• **GIVEN REQUEST**: Pick out every line of the listing that contains the string "pyautogui", matching case exactly, and copy each of those lines.

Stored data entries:

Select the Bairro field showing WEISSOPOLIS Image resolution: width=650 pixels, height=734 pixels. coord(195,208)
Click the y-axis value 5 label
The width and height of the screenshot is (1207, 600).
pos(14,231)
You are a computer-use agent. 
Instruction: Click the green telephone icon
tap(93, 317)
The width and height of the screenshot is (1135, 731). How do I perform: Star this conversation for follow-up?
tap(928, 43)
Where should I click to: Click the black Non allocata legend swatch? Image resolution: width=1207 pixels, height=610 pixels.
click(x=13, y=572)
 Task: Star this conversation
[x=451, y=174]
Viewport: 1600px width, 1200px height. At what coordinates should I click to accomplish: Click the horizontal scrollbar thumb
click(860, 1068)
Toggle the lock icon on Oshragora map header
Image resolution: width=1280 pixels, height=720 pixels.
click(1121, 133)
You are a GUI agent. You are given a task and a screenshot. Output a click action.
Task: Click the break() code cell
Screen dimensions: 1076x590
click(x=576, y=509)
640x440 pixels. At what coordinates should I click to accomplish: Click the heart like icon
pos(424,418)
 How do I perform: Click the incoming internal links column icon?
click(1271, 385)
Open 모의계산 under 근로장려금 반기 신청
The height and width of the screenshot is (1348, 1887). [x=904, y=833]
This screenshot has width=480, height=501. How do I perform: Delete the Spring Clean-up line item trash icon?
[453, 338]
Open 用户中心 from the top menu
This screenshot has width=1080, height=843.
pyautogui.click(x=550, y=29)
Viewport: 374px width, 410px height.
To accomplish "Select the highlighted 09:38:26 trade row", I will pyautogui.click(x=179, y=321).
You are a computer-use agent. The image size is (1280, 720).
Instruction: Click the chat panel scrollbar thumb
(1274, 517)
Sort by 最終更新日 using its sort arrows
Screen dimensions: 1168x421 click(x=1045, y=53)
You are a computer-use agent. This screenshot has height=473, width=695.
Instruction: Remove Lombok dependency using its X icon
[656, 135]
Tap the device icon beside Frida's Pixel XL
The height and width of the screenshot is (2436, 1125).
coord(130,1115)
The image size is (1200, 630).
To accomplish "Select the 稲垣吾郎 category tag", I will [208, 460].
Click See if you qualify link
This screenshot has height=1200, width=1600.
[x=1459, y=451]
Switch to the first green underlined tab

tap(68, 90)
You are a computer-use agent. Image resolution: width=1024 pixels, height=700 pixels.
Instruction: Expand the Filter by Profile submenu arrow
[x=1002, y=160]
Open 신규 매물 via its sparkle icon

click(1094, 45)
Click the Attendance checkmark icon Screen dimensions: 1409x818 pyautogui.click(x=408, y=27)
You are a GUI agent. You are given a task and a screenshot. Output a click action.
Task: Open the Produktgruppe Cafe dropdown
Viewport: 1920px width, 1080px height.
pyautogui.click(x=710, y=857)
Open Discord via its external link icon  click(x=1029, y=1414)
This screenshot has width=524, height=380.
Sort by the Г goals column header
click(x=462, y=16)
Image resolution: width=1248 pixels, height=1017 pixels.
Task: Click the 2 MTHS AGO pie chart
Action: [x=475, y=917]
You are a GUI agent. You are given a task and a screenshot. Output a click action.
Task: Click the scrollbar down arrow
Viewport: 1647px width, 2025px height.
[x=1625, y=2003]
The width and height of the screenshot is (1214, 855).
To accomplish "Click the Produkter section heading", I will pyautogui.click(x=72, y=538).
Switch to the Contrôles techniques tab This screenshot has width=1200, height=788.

• **REPLY TO THE EXERCISE**:
pyautogui.click(x=550, y=29)
To accomplish "Select the highlighted 09:38:26 trade row", I will pyautogui.click(x=179, y=321).
Click the Attendance checkmark icon Screen dimensions: 1409x818 pyautogui.click(x=408, y=27)
pyautogui.click(x=710, y=857)
To accomplish "Click the Produkter section heading", I will pyautogui.click(x=72, y=538).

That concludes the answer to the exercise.